Homework 1

Google Trends is pretty awesome, except that on the site you cannot do more than overlay plots. Here we'll play with search term data downloaded from Google and draw our own conclusions.

Data from: https://www.google.com/trends/explore#q=spring%20break%2C%20textbooks%2C%20norad%2C%20skiing%2C%20global%20warming&cmpt=q&tz=Etc%2FGMT%2B4

We will be using numpy and matplotlib to explore the data. Remember you can import all these modules at once using:


In [2]:
%pylab inline


Populating the interactive namespace from numpy and matplotlib

1. Use the "trends.csv" file and csv2rec() to import the data and reproduce this plot:


In [3]:
# we can import the CSV data as a numpy rec array
from matplotlib.pylab import csv2rec
trends = csv2rec('trends.csv')

In [ ]:

2. Determine in which week of each year (for all five search trends including "global_warming") that search term reached its peak.
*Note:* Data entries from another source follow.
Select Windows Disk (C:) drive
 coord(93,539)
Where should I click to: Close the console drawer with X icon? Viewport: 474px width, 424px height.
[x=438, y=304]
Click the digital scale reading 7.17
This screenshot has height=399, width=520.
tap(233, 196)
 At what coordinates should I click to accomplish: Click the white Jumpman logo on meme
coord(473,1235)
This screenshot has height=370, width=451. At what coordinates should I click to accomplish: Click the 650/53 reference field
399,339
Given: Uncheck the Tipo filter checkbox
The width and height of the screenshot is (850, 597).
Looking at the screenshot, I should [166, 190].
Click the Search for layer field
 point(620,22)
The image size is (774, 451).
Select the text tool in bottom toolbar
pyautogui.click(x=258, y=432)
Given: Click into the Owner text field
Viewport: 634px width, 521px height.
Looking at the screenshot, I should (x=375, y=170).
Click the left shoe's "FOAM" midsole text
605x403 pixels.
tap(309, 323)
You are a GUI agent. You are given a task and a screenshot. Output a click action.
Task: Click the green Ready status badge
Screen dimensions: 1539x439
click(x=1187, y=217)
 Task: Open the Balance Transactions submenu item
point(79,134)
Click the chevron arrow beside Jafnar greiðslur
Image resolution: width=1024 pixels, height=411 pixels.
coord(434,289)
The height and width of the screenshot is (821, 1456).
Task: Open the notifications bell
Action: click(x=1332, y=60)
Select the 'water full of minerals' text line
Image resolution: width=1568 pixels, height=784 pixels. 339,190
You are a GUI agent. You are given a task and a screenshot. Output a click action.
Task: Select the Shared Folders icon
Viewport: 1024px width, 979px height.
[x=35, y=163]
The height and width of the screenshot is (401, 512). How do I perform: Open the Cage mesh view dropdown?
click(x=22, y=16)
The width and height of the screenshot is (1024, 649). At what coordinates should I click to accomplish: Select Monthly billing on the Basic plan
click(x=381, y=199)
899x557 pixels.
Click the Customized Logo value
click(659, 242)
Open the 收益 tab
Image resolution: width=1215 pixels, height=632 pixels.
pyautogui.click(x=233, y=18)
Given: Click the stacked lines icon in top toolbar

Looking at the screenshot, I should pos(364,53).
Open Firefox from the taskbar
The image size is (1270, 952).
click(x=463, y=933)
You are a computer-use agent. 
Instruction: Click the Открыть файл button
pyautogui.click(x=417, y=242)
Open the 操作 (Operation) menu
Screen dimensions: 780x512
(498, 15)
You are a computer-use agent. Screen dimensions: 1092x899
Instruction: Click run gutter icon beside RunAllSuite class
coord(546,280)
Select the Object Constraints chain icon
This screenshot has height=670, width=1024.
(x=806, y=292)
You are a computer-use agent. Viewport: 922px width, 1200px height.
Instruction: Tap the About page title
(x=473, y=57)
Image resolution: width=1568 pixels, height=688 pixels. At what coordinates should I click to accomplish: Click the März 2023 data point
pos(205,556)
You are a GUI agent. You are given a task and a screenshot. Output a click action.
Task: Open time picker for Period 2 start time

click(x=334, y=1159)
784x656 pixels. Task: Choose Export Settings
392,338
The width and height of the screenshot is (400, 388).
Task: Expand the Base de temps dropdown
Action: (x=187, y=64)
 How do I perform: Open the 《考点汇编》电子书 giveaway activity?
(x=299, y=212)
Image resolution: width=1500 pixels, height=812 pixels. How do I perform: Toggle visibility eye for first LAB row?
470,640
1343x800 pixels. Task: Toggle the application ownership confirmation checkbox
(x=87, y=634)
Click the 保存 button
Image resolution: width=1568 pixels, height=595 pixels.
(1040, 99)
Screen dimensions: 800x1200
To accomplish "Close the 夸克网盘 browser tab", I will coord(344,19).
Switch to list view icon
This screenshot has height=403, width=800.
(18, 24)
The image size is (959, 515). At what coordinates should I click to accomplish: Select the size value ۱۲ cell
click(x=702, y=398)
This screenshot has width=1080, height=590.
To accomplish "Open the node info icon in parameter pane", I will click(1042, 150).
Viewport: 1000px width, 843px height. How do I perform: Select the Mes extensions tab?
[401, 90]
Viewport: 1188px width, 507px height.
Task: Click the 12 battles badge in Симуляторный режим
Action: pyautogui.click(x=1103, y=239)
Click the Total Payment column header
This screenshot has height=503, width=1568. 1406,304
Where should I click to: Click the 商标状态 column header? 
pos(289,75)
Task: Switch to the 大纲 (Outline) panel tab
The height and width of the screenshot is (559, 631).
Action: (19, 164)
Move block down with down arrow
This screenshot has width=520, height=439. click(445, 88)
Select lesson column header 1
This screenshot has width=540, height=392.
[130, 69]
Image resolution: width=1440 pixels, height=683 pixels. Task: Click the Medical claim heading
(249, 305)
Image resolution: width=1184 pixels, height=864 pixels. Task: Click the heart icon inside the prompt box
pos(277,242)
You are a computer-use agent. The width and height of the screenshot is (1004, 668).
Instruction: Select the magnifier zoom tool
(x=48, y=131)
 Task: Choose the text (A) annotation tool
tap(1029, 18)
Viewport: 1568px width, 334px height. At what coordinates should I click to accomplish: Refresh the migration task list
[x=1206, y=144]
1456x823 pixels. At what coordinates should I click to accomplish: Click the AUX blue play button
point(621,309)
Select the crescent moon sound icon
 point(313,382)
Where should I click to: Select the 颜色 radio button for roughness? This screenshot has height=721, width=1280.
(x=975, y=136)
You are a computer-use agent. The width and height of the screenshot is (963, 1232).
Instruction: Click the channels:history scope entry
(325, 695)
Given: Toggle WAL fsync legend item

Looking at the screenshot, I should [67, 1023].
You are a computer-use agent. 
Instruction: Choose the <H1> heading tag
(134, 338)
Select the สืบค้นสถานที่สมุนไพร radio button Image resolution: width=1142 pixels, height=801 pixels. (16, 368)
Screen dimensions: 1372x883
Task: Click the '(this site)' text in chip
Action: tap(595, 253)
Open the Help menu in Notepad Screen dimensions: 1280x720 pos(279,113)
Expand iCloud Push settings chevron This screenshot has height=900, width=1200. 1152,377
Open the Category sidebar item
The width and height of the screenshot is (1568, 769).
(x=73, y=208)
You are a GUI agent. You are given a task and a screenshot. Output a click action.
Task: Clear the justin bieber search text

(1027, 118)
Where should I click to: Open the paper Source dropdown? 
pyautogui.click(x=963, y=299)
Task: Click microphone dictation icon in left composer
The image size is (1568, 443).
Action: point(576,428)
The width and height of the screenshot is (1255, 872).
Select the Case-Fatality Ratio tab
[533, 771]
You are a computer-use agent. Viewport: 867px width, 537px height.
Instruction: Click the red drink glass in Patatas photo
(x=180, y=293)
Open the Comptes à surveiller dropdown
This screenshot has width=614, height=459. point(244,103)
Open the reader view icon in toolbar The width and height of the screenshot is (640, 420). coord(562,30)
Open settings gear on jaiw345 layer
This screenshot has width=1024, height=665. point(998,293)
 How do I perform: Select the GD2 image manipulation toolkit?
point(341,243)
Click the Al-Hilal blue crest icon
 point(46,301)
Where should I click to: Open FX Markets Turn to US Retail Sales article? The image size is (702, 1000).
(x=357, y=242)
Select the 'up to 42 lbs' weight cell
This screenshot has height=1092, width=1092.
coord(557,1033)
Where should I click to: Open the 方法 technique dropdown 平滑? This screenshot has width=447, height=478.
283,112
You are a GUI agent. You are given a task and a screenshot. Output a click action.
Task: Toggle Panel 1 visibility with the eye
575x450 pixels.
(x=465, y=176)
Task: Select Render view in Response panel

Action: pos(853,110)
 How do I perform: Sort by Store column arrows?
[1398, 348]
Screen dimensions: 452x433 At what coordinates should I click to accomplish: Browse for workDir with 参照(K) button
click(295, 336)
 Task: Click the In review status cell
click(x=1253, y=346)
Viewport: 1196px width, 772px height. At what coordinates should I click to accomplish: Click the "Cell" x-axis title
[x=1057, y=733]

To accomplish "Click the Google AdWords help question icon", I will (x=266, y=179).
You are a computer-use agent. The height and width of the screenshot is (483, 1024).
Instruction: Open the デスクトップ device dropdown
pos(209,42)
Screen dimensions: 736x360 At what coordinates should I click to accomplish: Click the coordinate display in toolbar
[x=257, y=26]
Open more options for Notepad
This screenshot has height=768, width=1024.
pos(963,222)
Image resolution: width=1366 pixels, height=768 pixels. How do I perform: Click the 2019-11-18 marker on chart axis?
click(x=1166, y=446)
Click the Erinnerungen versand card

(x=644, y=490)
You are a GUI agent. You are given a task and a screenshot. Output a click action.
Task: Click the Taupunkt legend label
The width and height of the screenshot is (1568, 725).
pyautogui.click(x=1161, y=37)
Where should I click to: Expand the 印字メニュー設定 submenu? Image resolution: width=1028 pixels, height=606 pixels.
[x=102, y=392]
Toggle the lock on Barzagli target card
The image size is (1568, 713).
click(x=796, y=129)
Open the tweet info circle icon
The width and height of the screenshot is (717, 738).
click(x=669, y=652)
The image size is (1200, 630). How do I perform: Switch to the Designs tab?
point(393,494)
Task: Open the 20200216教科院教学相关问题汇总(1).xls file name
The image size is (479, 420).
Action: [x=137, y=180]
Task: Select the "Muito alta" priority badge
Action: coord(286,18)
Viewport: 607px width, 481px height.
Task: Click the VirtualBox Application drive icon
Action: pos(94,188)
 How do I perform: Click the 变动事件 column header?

What trends can you spot with any of the terms?


In [2]:

3. Which term has the largest scatter about its median value? Which term has the smallest scatter? $\sigma_{median}^2 = \sum (x_i - {\rm median}(x_i))^2$


In [ ]:

3. Determine the time lag, in weeks, that maximizes the cross-correlation between "skiing" and "spring break". Try this also for "norad" and "spring break".

numpy has tools for cross-correlations: result = np.correlate(trends.spring_break,trends.spring_break,mode='full') plot(arange(result.size) - result.size/2,result)


In [ ]:

4. Download the trend data on two terms of your choosing and redo the questions above. You can obtain the data from:

https://www.google.com/trends/


In [ ]: